Dominic Mai Thanh Lương (20 December 1940 – 6 December 2017) was a Vietnamese-born prelate of the Roman Catholic Church. He was an auxiliary bishop of the Diocese of Orange from 2003-15.

Early life and education
Mai Thanh Lương was born near Hanoi on 20 December 1940, the youngest of nine children. His father worked as a real estate notary. He received his early education at a French Vietnamese elementary school, and afterwards attended Holy Family Seminary High School.

In 1954, he left home against his father's wishes to enter a seminary in Saigon.

In 1956, he was sent by the Bishop of Da Nang to continue his studies in the United States, where he enrolled at a diocesan seminary in Buffalo, New York, two years later. He completed his philosophical and theological studies at St. Bernard's Seminary, Rochester, New York.

Priesthood
Luong was ordained to the priesthood on 21 May 1966. Although ordained for the Diocese of Da Nang, the increasing violence of the Vietnam War prevented him from returning to his native country.

He pursued postgraduate studies at Canisius College in Buffalo, where he earned a Master of Science degree in biology and psychology in 1967. He then served as a chaplain at a hospital in Buffalo until 1975, when he became a curate at St.

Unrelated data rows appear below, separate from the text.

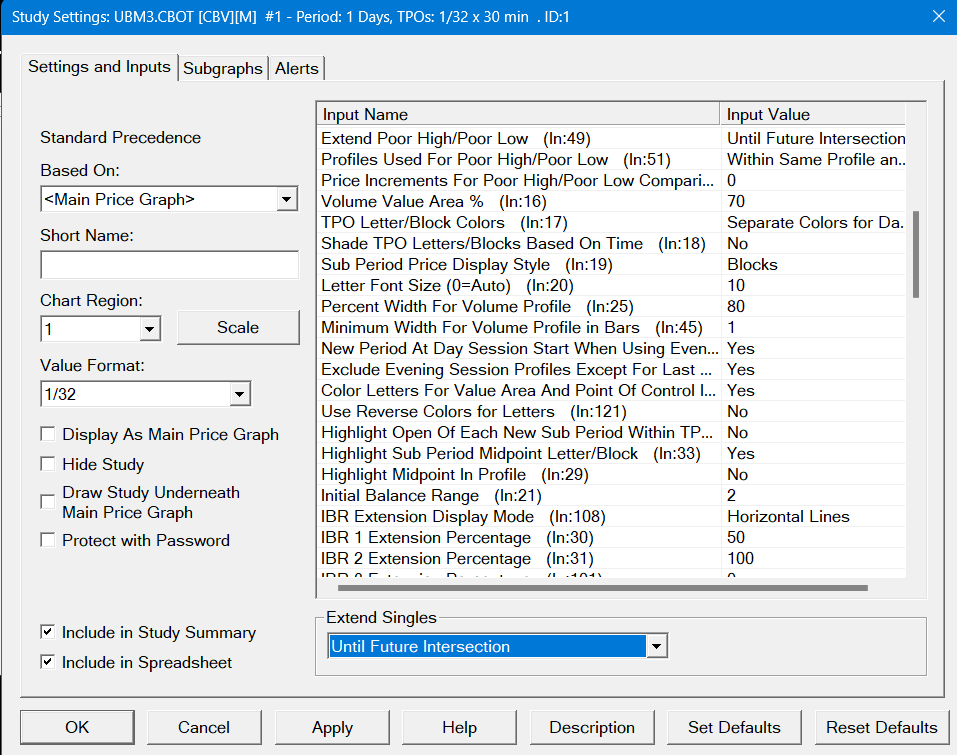Close the Study Settings dialog window
This screenshot has width=957, height=755.
[x=937, y=16]
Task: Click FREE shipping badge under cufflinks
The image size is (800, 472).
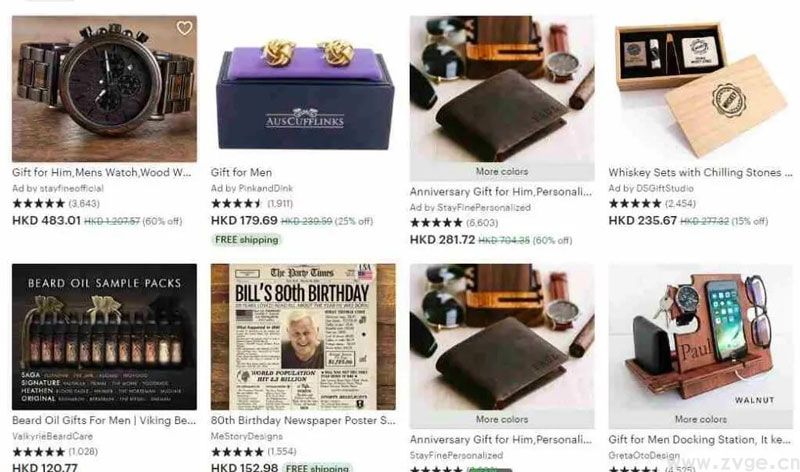Action: click(x=246, y=240)
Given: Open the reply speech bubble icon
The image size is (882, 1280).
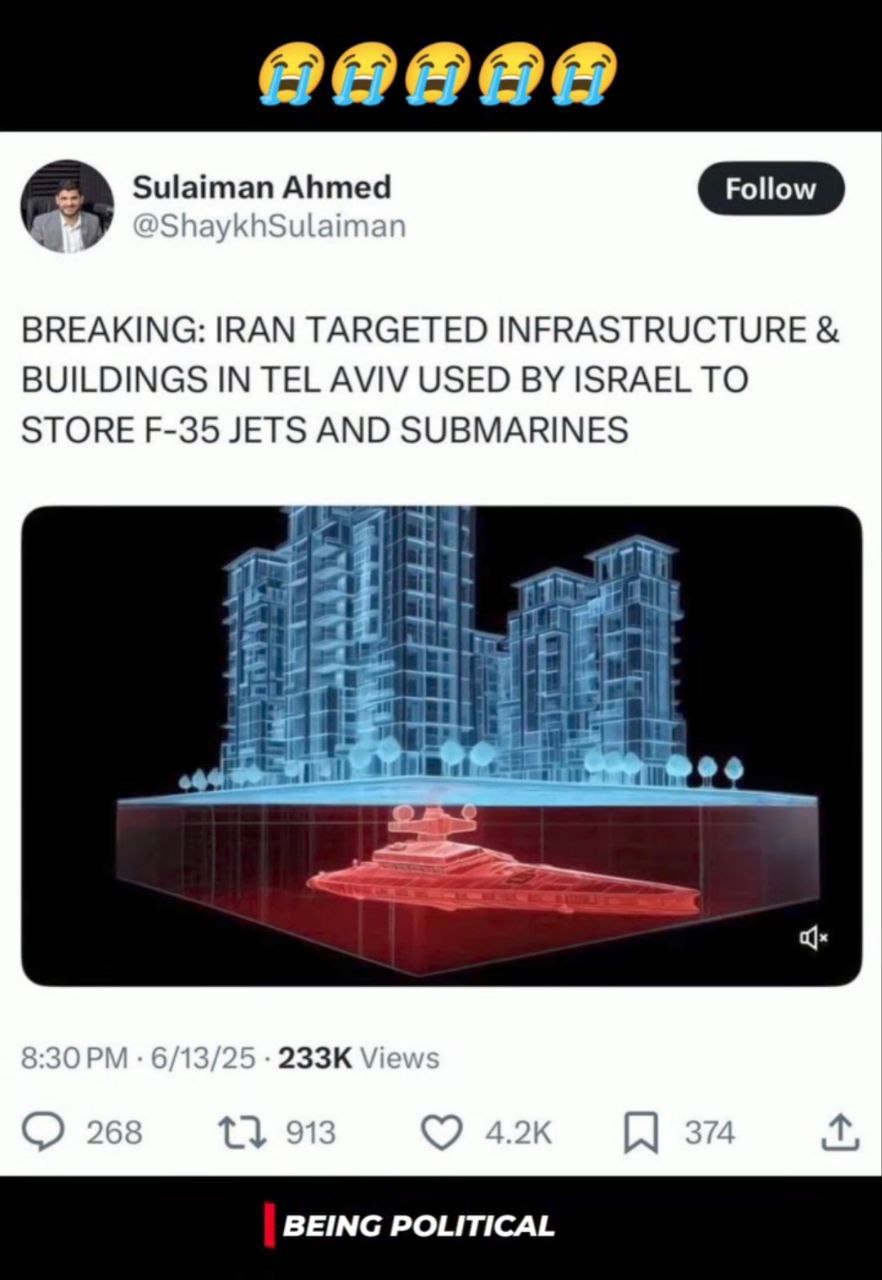Looking at the screenshot, I should [x=46, y=1132].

Louis Church, also in Buffalo.

In 1976, Luong was incardinated in the Archdiocese of New Orleans at the invitation of Archbishop Philip Hannan, who assigned him to the spiritual care of Vietnamese refugees in southern Louisiana.

He became an American citizen the following year. He served as director of the Vietnamese Apostolate from 1976–83, and was named pastor of Mary Queen of Vietnam Church in New Orleans in 1983.

In addition to his pastoral duties, he became rector of the Vietnamese Martyrs Chapel in 1986 and director of the National Center for the Vietnamese Apostolate in 1989. He was made a monsignor in 1986, and served as a member of the archdiocesan priests' council (1987–92) and dean of New Orleans East (2002–03).

Episcopacy
On 25 April 2003, Luong was appointed auxiliary bishop of the Diocese of Orange, California, and titular bishop of Cebarades by Pope John Paul II. He received his episcopal consecration on 11 June from Bishop Tod David Brown, with Archbishop Alfred Clifton Hughes and Bishop Jaime Soto serving as co-consecrators. He selected as his episcopal motto: "You Are Strangers And Aliens No Longer" ().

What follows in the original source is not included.